> _Task data_:

* * * * *

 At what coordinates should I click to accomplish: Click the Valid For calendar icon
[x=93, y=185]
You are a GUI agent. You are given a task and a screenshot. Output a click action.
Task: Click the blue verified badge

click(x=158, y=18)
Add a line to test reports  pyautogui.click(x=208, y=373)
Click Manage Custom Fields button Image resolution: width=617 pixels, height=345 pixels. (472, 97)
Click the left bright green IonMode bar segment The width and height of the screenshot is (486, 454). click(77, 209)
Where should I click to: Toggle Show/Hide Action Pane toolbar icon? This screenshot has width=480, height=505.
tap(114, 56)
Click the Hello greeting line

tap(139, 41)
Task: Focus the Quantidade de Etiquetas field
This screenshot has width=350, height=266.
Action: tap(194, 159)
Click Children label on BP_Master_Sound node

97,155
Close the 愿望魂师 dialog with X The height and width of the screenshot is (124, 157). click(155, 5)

* * * * *

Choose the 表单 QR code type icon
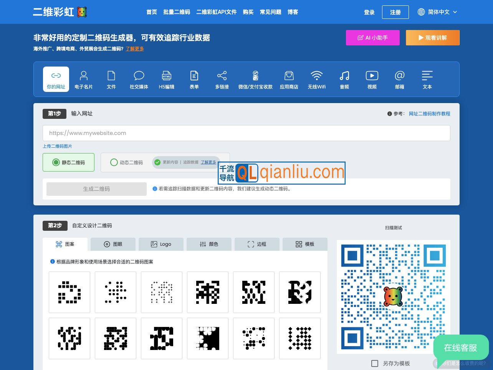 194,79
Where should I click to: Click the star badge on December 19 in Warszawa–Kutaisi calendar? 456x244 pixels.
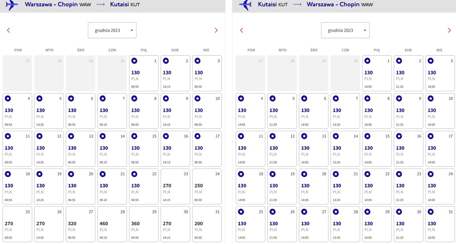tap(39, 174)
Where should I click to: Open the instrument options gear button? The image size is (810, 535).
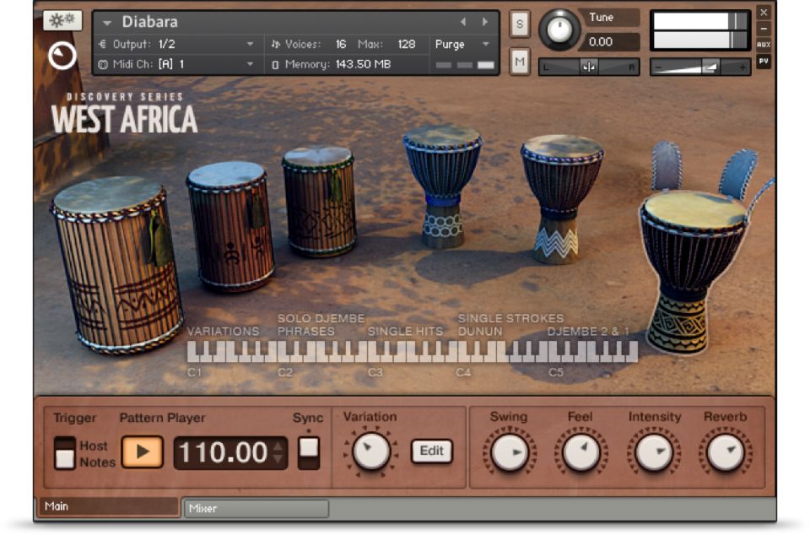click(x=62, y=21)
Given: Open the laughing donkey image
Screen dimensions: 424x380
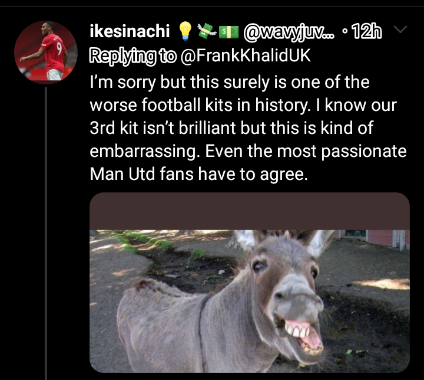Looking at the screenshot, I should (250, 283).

* * * * *

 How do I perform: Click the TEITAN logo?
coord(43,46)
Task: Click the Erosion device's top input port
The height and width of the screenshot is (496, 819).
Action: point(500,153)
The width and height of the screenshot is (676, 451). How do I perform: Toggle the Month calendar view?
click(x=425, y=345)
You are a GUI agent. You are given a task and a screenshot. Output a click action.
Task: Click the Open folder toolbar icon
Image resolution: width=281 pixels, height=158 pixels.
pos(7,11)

* * * * *

> _Instructions to follow_:
Retype exactly, and only, the lines above from the one where "Where should I click to: Toggle" occurs up to and including the one where "Close the 愿望魂师" occurs.

> _Task response_:
Where should I click to: Toggle Show/Hide Action Pane toolbar icon? This screenshot has width=480, height=505.
tap(114, 56)
Click the Hello greeting line

tap(139, 41)
Task: Focus the Quantidade de Etiquetas field
This screenshot has width=350, height=266.
Action: tap(194, 159)
Click Children label on BP_Master_Sound node

97,155
Close the 愿望魂师 dialog with X The height and width of the screenshot is (124, 157). click(155, 5)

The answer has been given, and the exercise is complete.